Same can be said of any good trainer even the ones who start horses in a snaffle bit which most of the trainer I use and know do. Can not think of one that does not.


----------



## christopher (Feb 11, 2011)

smrobs said:


> you're wrong and you are ruining whatever potiential the horse has


never said that, said most other typical methods risk it (then blame the horse, cause it was a process of bitting up where the rein was tied onto the horse, seeing fault in how the horse responded rather than see potential preperations for such an endevour). on an animal with a mouth as sensitive as a horses i'd rather not take such a risk.


----------



## wild_spot (Jan 30, 2008)

> (providing you dont use your seat/legs for slowing/turning aids, and the aids are purely on the headgear)


Why would you assume that? My goal when training is to have my horse so light that I hardly have to touch the bit.
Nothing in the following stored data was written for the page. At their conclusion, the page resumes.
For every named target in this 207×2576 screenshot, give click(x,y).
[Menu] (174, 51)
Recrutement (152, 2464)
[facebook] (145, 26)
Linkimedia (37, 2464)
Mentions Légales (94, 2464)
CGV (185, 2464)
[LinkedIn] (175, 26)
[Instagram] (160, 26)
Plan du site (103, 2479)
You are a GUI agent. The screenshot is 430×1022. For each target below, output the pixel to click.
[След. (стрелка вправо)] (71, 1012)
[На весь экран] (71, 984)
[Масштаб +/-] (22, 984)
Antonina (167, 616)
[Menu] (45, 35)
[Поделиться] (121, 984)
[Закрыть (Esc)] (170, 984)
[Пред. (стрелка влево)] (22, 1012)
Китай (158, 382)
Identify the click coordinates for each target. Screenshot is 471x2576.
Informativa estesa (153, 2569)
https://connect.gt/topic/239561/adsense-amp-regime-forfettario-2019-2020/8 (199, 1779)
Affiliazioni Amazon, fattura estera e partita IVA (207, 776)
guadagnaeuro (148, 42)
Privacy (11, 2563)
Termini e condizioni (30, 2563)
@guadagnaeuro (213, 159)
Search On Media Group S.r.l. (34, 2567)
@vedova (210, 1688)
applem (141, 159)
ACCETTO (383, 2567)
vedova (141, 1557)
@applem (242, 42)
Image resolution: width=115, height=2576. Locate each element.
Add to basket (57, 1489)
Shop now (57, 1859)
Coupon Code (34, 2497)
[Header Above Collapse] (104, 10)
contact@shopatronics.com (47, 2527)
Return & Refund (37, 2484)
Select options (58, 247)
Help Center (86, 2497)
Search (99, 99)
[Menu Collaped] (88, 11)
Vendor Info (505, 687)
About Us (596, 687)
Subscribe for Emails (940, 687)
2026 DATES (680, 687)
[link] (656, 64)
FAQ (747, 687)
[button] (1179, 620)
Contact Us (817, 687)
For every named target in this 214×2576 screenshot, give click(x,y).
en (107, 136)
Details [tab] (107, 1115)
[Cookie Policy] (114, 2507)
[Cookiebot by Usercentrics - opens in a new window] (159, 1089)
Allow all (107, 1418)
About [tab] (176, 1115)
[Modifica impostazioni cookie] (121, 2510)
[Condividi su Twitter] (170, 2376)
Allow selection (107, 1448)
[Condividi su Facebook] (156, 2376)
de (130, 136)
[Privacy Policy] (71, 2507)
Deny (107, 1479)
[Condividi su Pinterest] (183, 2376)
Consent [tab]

I know I am on my way to that goal when I can unclip my reins, loop them around my boys neck, and go and do all the same things without anything else. I can do rollbacks, haunch turns, backing, stops, changes - All without a bridle. I don't make a habit of it, but that is how I test my training. 

I think you are determined to have an argument! I think you will find we all generally agree with what you are saying, it is only semantics and specifics you insist on arguing about. I totally agree with your views on starting a horse bitless and so preserving the mouth. The only thing I don't agree with is riding greenies in a rope halter - is that such a horrible difference of opinion? Some don't like snaffles, some don't like curbs, and hey, I don't like rope halters. No big deal. 



> wild spot, one rein stop is like having an air brake on a truck. you may not like it for your daily transitions, and if you were a trucker in need of controlling your speed, you'd probably use the foot brake. but in an emercency, if you were a trucker, you'd be darn glad you had an air brake.


Why does nearly every trainer who espouses the ORS say that you MUST practice it for it to be effective? It is this repetition I refuse to use. I haven't been bolted on for years, and while the ride I mentioned was annoying not being able to get his head up, it wasn't a big deal - And I haven't been bucked off in years either. Obviously the methods I choose to use work for me. I have plenty of other techniques I can use in an emergency that have all worked one time or another. I do refuse to practice a technique that I find unecessary and that may cause my horse to loose forward momentum through a sharp turn. The disciplines I compete in, every second counts, and every manouvre must be correct if I am to do well. It makes zero sense to me to train something into my horses that I will probably never used that will be detrimental to my goals.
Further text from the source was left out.